Conformal Field Theory of Free Bosonic and Fermionic Fields

Free theories are usually regarded as trivial examples of quantum systems. This chapter proves that this is not the case of the conformal field theories associated to the free bosonic and fermionic fields. The subject is not only full of beautiful mathematical identities but is also the source of deep physical concepts with far reaching applications. Chapter 12 also covers quantization of the bosonic field, vertex operators, the free bosonic field on a torus, modular transformations, the quantization of the free Majorana fermion, the Neveu–Schwarz and Ramond sectors, fermions on a torus, calculus for anti-commuting quantities and partition functions.

Renormalization Group

Chapter 8 introduces the key ideas of the renormalization group, including how they provide a theoretical scheme and a proper language to face critical phenomena. It covers the scaling transformations of a system and their implementations in the space of the coupling constants and reducing the degrees of freedom. From this analysis, the reader is led to the important notion of relevant, irrelevant and marginal operators and then to the universality of the critical phenomena. Furthermore, the chapter also covers (as regards the RG) transformation laws, effective Hamiltonians, the Gaussian model, the Ising model, operators of quantum field theory, universal ratios, critical exponents and β‎-functions.
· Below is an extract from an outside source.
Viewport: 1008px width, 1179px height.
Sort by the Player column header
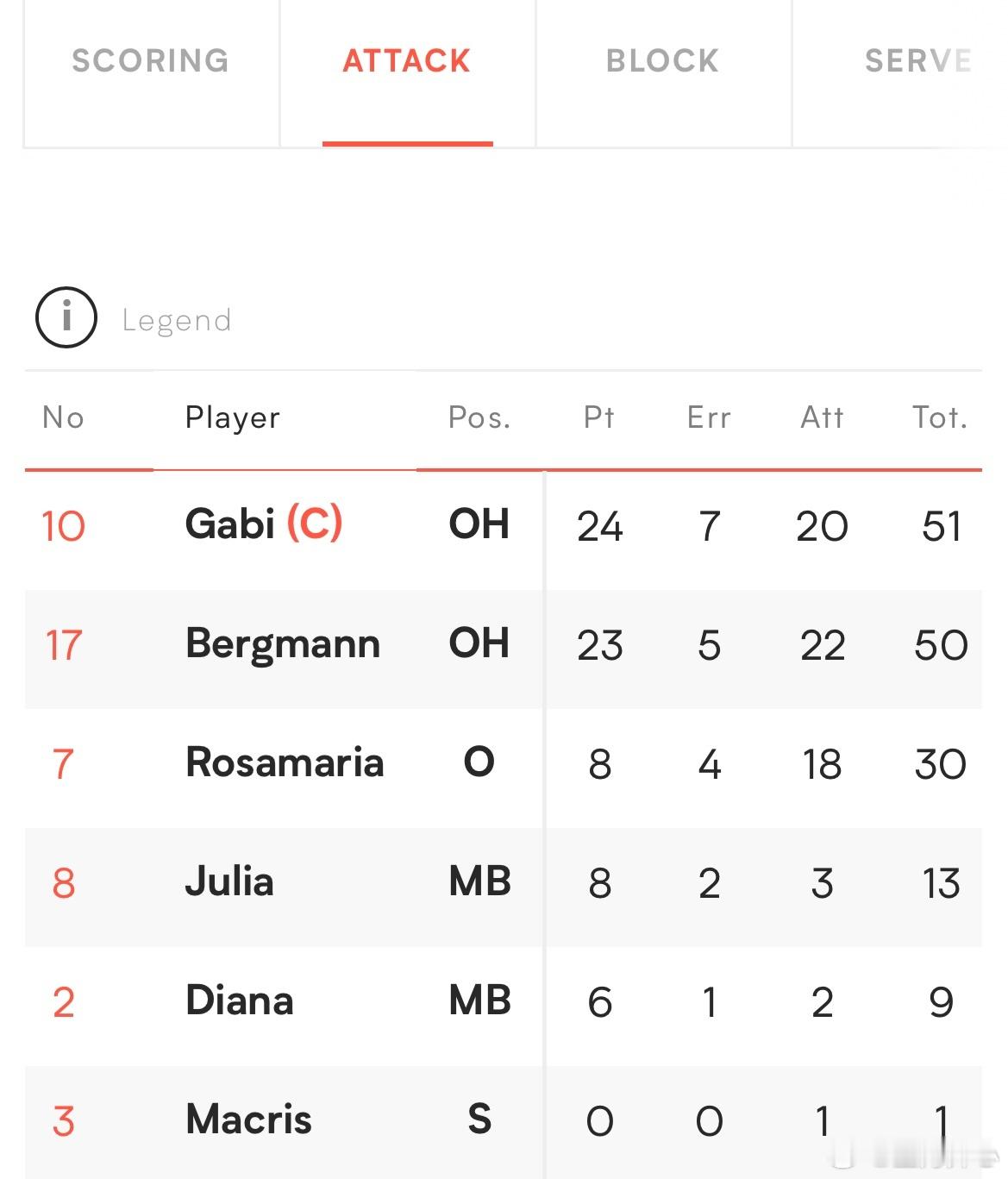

Transfer Matrix of the Two-dimensional Ising Model

This chapter deals with the exact solution of the two-dimensional Ising model as it is achieved through the transfer matrix formalism. It discusses the crucial role played by the commutative properties of the transfer matrices, which lead to a functional equation for their eigenvalues. The exact free energy of the Ising model and its critical point can be identified by means of the lowest eigenvalue. The chapter covers Baxter's approach, the Yang–Baxter equation and its relation to the Boltzmann weights, the R-matrix, and discusses activity away from the critical point, the six-vertex model, as well as functional equations and symmetries.

Approximate Solutions

Chapter 3 discusses the approximation schemes used to approach lattice statistical models that are not exactly solvable. In addition to the mean field approximation, it also considers the Bethe–Peierls approach to the Ising model. Moreover, there is a thorough discussion of the Gaussian model and its spherical version, both of which are two important systems with several points of interest. A chapter appendix provides a detailed analysis of the random walk on different lattices: apart from the importance of the subject on its own, it explains how the random walk is responsible for the critical properties of the spherical model.
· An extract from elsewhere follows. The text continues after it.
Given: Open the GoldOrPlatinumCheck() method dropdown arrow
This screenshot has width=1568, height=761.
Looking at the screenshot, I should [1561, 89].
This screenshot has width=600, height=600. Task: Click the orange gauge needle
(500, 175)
Form Factors and Correlation Functions

At the heart of a quantum field theory are the correlation functions of the various fields. In the case of integrable models, the correlators can be expressed in terms of the spectral series based on the matrix elements on the asymptotic states. These matrix elements, also known as form factors, satisfy a set of functional and recursive equations that can exactly solved in many cases of physical interest. Chapter 19 covers general properties of form factors, Faddeev–Zamolodchikov algebra, symmetric polynomials, kinematical and bound state poles, the operator space and kernel functions, the stress-energy tensor and vacuum expectation values and the Ising model in a magnetic field.

In the Vicinity of the Critical Points

Chapter 15 introduces the notion of the scaling region near the critical points, identified by the deformations of the critical action by means of the relevant operators. The renormalization group flows that originate from these deformations are subjected to important constraints, which can be expressed in terms of sum-rules. This chapter also discusses the nature of the perturbative series based on the conformal theories. Further, it describes how the analysis of the off-critical theories poses a series of interesting questions, and also covers ultraviolet divergences, structure constants, the two-point function of the Yang–Lee model, the RG and β‎-functions and the c-theorem.